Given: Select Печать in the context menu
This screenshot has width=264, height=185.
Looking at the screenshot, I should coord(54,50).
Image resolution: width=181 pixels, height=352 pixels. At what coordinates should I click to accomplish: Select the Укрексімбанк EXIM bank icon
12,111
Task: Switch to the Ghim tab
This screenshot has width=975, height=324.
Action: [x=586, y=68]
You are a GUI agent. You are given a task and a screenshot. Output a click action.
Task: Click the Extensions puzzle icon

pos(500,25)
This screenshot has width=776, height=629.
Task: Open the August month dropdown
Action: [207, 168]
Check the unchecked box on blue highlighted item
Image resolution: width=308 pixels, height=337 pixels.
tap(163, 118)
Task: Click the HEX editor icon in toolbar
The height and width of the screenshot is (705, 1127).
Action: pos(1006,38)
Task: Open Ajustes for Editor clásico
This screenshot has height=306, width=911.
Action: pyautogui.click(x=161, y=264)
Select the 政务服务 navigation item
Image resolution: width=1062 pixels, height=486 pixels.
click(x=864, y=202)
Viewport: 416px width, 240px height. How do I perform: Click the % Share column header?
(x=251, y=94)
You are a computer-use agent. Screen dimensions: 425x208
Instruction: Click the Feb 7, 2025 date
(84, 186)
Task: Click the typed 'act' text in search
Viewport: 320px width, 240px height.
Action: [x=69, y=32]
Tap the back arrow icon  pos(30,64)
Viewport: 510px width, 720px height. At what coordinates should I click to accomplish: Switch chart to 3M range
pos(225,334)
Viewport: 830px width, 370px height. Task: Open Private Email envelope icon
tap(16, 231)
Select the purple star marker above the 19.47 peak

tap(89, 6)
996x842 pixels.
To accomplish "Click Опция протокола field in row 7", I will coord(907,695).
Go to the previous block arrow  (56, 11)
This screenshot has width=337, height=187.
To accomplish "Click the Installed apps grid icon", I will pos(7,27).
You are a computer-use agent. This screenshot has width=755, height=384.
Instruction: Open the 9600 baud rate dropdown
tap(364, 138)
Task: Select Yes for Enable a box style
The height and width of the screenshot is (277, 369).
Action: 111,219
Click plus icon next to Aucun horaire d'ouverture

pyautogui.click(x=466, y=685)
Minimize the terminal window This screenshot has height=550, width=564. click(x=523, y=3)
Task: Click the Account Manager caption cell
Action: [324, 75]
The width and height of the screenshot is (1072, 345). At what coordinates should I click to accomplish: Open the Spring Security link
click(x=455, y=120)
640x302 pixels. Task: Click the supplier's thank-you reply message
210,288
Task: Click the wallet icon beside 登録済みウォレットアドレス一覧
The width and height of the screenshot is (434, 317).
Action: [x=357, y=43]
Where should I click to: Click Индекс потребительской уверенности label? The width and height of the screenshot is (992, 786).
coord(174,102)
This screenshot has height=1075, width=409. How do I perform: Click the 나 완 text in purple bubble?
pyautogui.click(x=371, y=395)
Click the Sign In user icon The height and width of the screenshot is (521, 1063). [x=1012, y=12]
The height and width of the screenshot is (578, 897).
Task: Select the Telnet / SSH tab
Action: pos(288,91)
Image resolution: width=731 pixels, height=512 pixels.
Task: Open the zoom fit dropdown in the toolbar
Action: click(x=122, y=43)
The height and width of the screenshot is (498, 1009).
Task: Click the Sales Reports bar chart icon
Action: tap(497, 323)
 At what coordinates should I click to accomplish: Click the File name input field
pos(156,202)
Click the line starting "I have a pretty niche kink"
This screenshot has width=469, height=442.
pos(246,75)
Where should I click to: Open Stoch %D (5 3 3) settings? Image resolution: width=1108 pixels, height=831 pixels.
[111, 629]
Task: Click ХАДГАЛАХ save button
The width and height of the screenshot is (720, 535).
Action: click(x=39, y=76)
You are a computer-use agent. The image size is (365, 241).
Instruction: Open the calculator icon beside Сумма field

● **PROBLEM DETAILS**
Referring to the material above, set down exactly the lines between the line with "Viewport: 510px width, 720px" and the line with "996x842 pixels.", inclusive, and no other lines.

● **TASK ANSWER**
Viewport: 510px width, 720px height. At what coordinates should I click to accomplish: Switch chart to 3M range
pos(225,334)
Viewport: 830px width, 370px height. Task: Open Private Email envelope icon
tap(16, 231)
Select the purple star marker above the 19.47 peak

tap(89, 6)
996x842 pixels.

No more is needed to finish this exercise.